Adrian Herrera, Caringo's vice president of marketing, said COVID-19 increased the number of people working remotely, which pushed the need for managing petabytes of distributed data in an automated fashion. Swarm 11 launched in September 2019 and focused on efficient access and data protection, with features such as partial file restores and a cloud disaster recovery service through Wasabi Cloud. Herrera said since April 2020, customers' object storage needs have shifted to increased accessibility for end users who could no longer work on devices within the data center.

"This year, we noticed that having searchable and accessible data increased in priority for every organization out there," Herrera said.

According to Herrera, this trend was most visible among Caringo's media and entertainment customers, where files created at remote locations had to be synchronized and shared across networks.
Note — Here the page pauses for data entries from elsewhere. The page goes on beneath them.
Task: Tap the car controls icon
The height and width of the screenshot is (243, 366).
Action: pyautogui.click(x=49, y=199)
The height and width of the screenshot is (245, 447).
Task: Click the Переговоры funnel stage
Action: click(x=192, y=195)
Caringo also has high-performance computing and medical research customers with similar use cases, and Herrera said letting geographically distributed people work on the same data while protecting it and maintaining compliance is challenging during the pandemic. Swarm 12 can address that.

Enrico Signoretti, senior data storage analyst at GigaOm, said Caringo has gone from pushing the backup and archiving use cases for object storage to other workloads. Signoretti said Caringo's more mature competitors are doing that, and object storage is headed in that direction.

screenshot of Caringo Swarm 12
Caringo Swarm 12 added synchronous replication for use cases that demand high consistency.

"The product is maturing very well and aligning with what other vendors provide," Signoretti said, comparing Caringo Swarm 12 to competitors Cloudian and Scality. "It's not earth-shattering, but it's the right step."

Signoretti described object storage as the storage of choice for modern application developers. More and more developers are embracing object storage as the standard interface for dealing with unstructured data because it works with APIs and is based on accessing resources over HTTP, making it accessible from anywhere. For developers building applications that work with web interfaces, object storage then becomes a natural extension of the application -- another API call.

Signoretti pointed out object storage also provides scalability that file systems can't. A bucket containing one hundred files is easy to navigate with a file system's directory structure but becomes humanly impossible to manage if there are millions of files. When a pool of data reaches that size, it can only be managed with tags and query mechanisms. These accessibility and scalability limitations with file systems have also pushed object storage adoption.

Finally, unstructured data growth continues as AI/ML projects and IoT devices create large amounts of machine-generated data. Signoretti said the demand for object storage is due to a convergence of all these trends, and Caringo and its competitors recognize and are catering to it.

"We are piling up a lot of data. We created a problem with all this data, and now we need solutions to manage them," Signoretti said.